#### Stated task A
In the Kabbalah Centre article, translate this sentence into Spanish: "Geddes didn’t name Madonna as a defendant in her suit, but she named everyone else from the Berg family to John Larkin of Larkin Business Management."
#### Stated task B
For each statement, say whether the Kabbalah Centre article agrees with it. Answer yes or no and quote the deciding words. (i) Geddes's suit was filed in Los Angeles Superior Court in February 2011. (ii) Madonna is named as a defendant in the Geddes suit. (iii) "Center of Controversy" ran in The Jewish Journal in 1997.
#### Stated task C
Return the passage of the Kabbalah Centre article from "Courtenay Geddes, a" to "of tax returns.)", copied word for word.

#### Reading passage
◆ ◆ ◆ ◆ ◆
A report of new lawsuits and an IRS investigation is dragging the Kabbalah Learning Center back into the spotlight.  According to reports on the Internet:

Courtenay Geddes, a wealthy heiress from Pasadena, California, has sued the Kabbalah Centre of Los Angeles and all of its entities alleging a major swindle. Geddes’s suit — for $20 million– was filed in Los Angeles Superior Court in February 2011. The news of the lawsuit comes on top of headlines concerning Kabbalah’s Raising Malawi charity reneging on a promise to build a girls academy in Malawi with pop star Madonna. As I reported exclusively yesterday, the Kabbalah Centre and Madonna have now hired a top spin doctor, Mark Fabiani, to protect the image of the singer and the organization.

Geddes didn’t name Madonna as a defendant in her suit, but she named everyone else from the Berg family to John Larkin of Larkin Business Management. Larkin is the accountant for Kabbalah. (His firm was sued in 2009 by the Black Eyed Peas for failing to file a decade’s worth of tax returns.)

From it inception Kabbalah Learning Center has been a frequent target of lawsuits, rumors, publicity good and bad, and controversy.  In 1997, in fact, I wrote the longest investigative piece ever on the KLC up until then (and for years after). It was, entitled, appropriately, “Center of Controversy” (posted below). 

Many years later, after Prof. Jody Myers published a seminal work on the KLC, I revisited, and came up with a slighty different take.  That you can read here.  That piece was entitled, “Maybe It’s Not So Weird.”

Center of Controversy

L.A.‘s Kabbalah Learning Center seems to attract many searching Jews, but criticism of it is widespread

The Jewish Journal/February 14, 1997
By Robert Eshman

Mike Gold* had a successful small business, a nice home, a wife and two kids when he began to wonder about his soul. Questions about life’s meaning, about God and spirituality and his Jewish heritage would not go away. “I started studying Judaism by myself, and I realized,” he said, “I didn’t know anything.”

That’s when Gold cracked opened a book he had purchased months earlier. Some young men had approached him at his business and convinced him to buy it. They were from the Kabbalah Learning Center.
◆ ◆ ◆ ◆ ◆
#### Collected data
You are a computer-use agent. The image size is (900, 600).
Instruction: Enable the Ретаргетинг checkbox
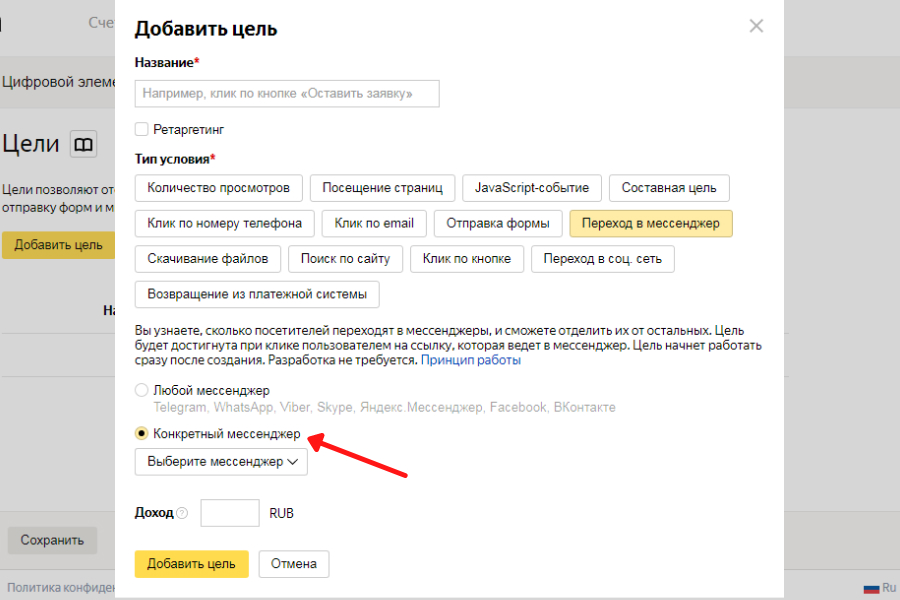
◆ ◆ ◆ ◆ ◆
#### Right answer A
Geddes no nombró a Madonna como demandada en su demanda, pero nombró a todos los demás, desde la familia Berg hasta John Larkin, de Larkin Business Management.

#### Right answer B
(i) Yes: "was filed in Los Angeles Superior Court in February 2011"
(ii) No: "Geddes didn’t name Madonna as a defendant in her suit"
(iii) Yes: "The Jewish Journal/February 14, 1997"

#### Right answer C
Courtenay Geddes, a wealthy heiress from Pasadena, California, has sued the Kabbalah Centre of Los Angeles and all of its entities alleging a major swindle. Geddes’s suit — for $20 million– was filed in Los Angeles Superior Court in February 2011. The news of the lawsuit comes on top of headlines concerning Kabbalah’s Raising Malawi charity reneging on a promise to build a girls academy in Malawi with pop star Madonna. As I reported exclusively yesterday, the Kabbalah Centre and Madonna have now hired a top spin doctor, Mark Fabiani, to protect the image of the singer and the organization.

Geddes didn’t name Madonna as a defendant in her suit, but she named everyone else from the Berg family to John Larkin of Larkin Business Management. Larkin is the accountant for Kabbalah. (His firm was sued in 2009 by the Black Eyed Peas for failing to file a decade’s worth of tax returns.)